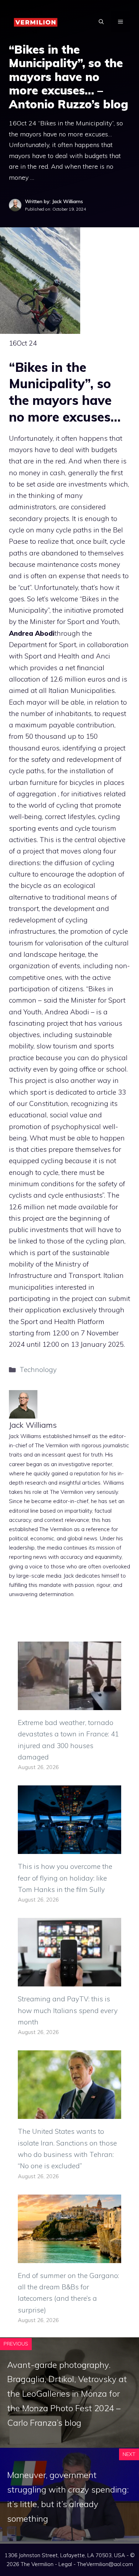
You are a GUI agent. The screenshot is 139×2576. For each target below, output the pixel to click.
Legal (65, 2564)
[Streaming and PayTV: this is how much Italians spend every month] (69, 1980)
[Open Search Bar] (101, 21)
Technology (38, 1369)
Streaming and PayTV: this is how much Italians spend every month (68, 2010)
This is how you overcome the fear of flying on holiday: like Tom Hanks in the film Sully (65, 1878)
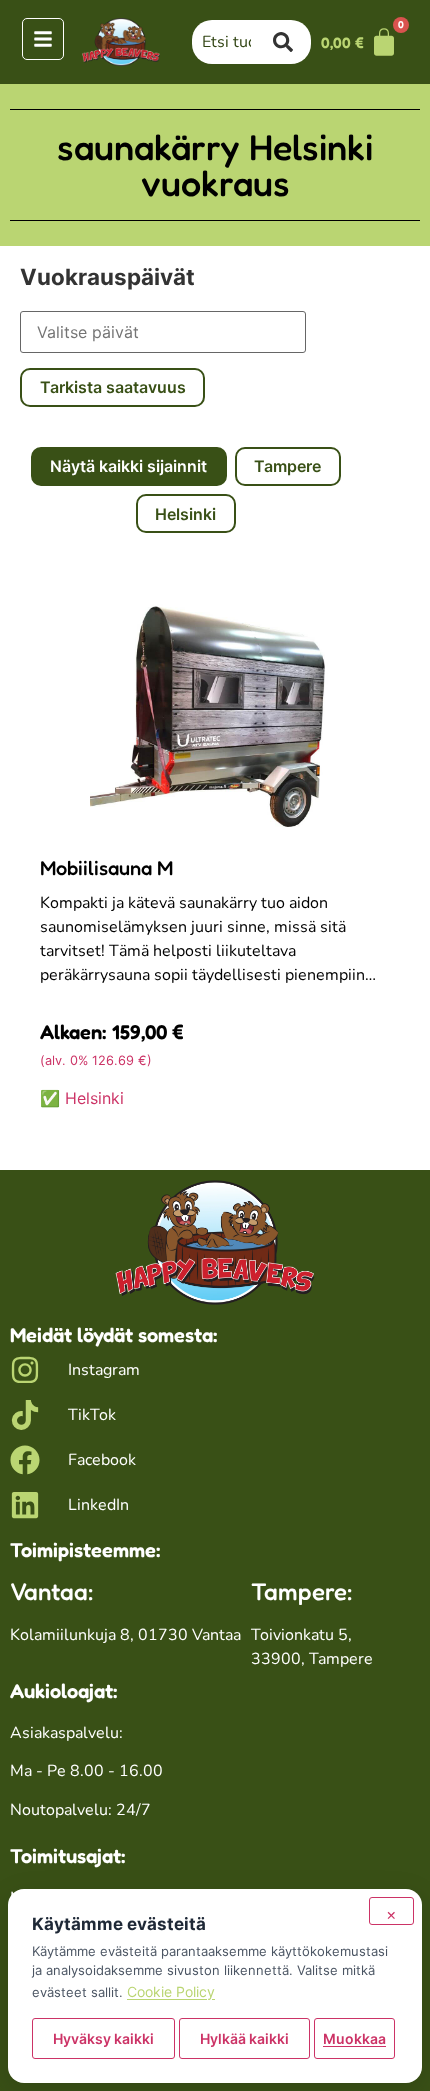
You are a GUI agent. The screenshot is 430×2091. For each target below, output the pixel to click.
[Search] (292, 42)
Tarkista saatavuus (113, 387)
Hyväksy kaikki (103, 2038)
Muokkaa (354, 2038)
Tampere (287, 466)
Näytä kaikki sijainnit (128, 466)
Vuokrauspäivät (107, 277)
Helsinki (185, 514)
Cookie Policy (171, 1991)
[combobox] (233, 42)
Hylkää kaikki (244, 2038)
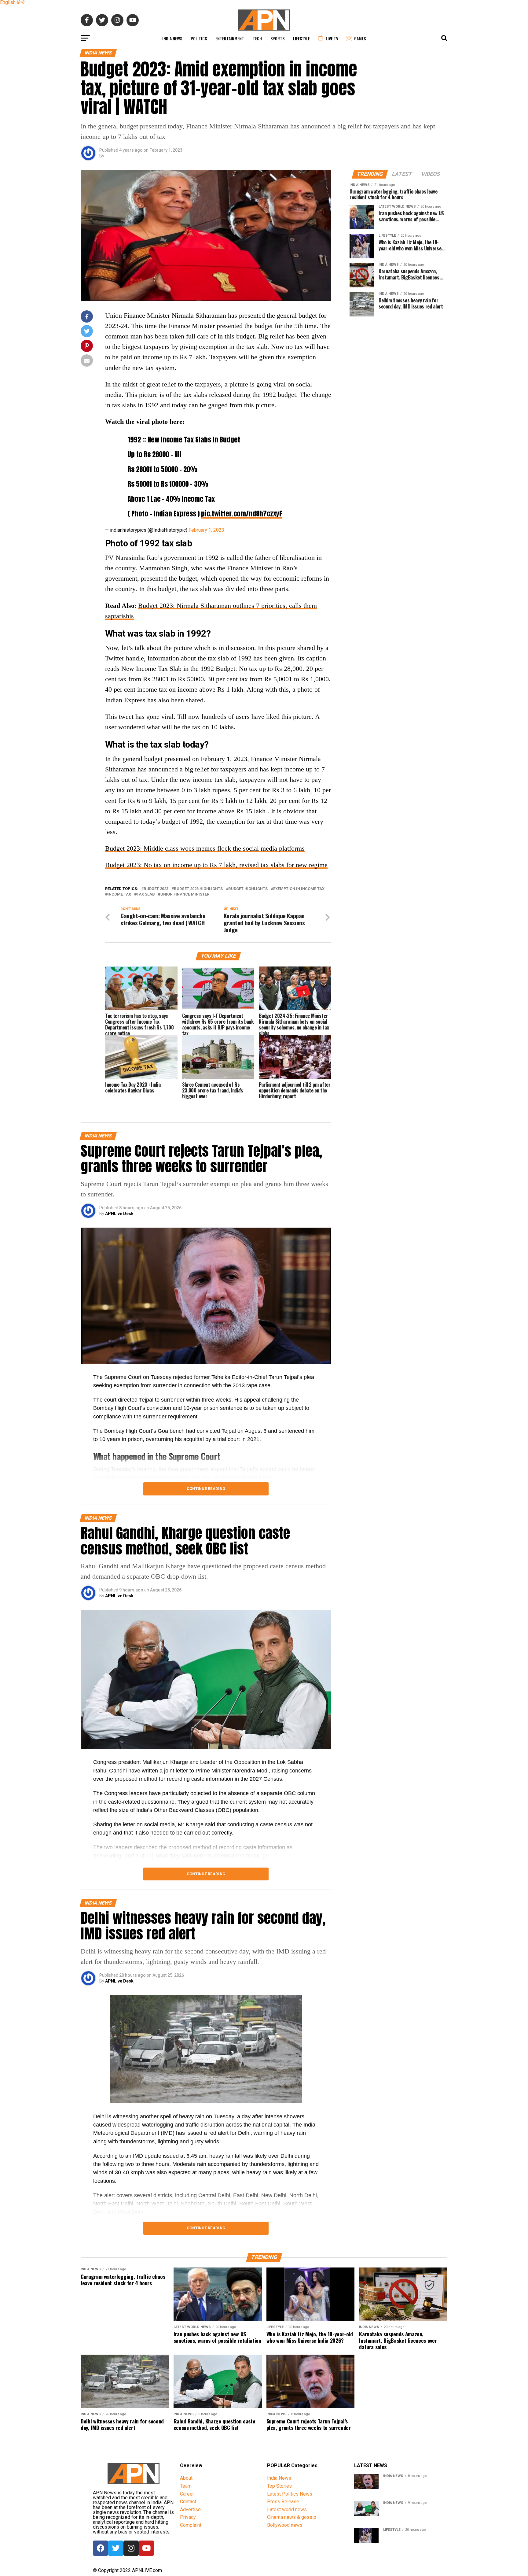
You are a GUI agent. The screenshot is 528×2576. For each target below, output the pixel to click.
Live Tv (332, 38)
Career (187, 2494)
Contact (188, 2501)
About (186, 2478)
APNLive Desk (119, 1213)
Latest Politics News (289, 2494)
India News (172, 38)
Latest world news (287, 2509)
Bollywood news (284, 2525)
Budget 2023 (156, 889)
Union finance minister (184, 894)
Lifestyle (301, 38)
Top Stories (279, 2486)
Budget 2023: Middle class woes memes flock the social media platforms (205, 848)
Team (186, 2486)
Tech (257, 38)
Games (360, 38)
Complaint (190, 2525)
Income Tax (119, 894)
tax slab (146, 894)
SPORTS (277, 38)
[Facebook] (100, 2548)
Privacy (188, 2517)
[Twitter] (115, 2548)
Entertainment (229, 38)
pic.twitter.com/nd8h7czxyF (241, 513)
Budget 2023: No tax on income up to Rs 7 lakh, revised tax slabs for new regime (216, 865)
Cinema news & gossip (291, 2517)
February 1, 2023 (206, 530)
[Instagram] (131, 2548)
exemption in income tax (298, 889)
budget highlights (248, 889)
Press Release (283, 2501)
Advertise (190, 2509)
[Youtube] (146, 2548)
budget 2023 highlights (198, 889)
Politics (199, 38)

────────

◆ DIRECTIONS FOR THIS TASK: Take the listing above and retype it exactly. Its pictures are to be omitted.

◆ REPLY:
You are a GUI agent. The screenshot is 139×2576. For each target below, output the pixel to click.
Legal (65, 2564)
[Streaming and PayTV: this is how much Italians spend every month] (69, 1980)
[Open Search Bar] (101, 21)
Technology (38, 1369)
Streaming and PayTV: this is how much Italians spend every month (68, 2010)
This is how you overcome the fear of flying on holiday: like Tom Hanks in the film Sully (65, 1878)
You are a GUI agent. The screenshot is 430×2091. For each target below, output the pixel to click.
[Search] (292, 42)
Tarkista saatavuus (113, 387)
Hyväksy kaikki (103, 2038)
Muokkaa (354, 2038)
Tampere (287, 466)
Näytä kaikki sijainnit (128, 466)
Vuokrauspäivät (107, 277)
Helsinki (185, 514)
Cookie Policy (171, 1991)
[combobox] (233, 42)
Hylkää kaikki (244, 2038)
You are a GUI agent. The screenshot is 528×2576. For each target below, output the pixel to click.
Live Tv (332, 38)
Career (187, 2494)
Contact (188, 2501)
About (186, 2478)
APNLive Desk (119, 1213)
Latest Politics News (289, 2494)
India News (172, 38)
Latest world news (287, 2509)
Bollywood news (284, 2525)
Budget 2023 (156, 889)
Union finance minister (184, 894)
Lifestyle (301, 38)
Top Stories (279, 2486)
Budget 2023: Middle class woes memes flock the social media platforms (205, 848)
Team (186, 2486)
Tech (257, 38)
Games (360, 38)
Complaint (190, 2525)
Income Tax (119, 894)
tax slab (146, 894)
SPORTS (277, 38)
[Facebook] (100, 2548)
Privacy (188, 2517)
[Twitter] (115, 2548)
Entertainment (229, 38)
pic.twitter.com/nd8h7czxyF (241, 513)
Budget 2023: No tax on income up to Rs 7 lakh, revised tax slabs for new regime (216, 865)
Cinema news & gossip (291, 2517)
February 1, 2023 (206, 530)
[Instagram] (131, 2548)
exemption in income tax (298, 889)
budget highlights (248, 889)
Press Release (283, 2501)
Advertise (190, 2509)
[Youtube] (146, 2548)
budget 2023 highlights (198, 889)
Politics (199, 38)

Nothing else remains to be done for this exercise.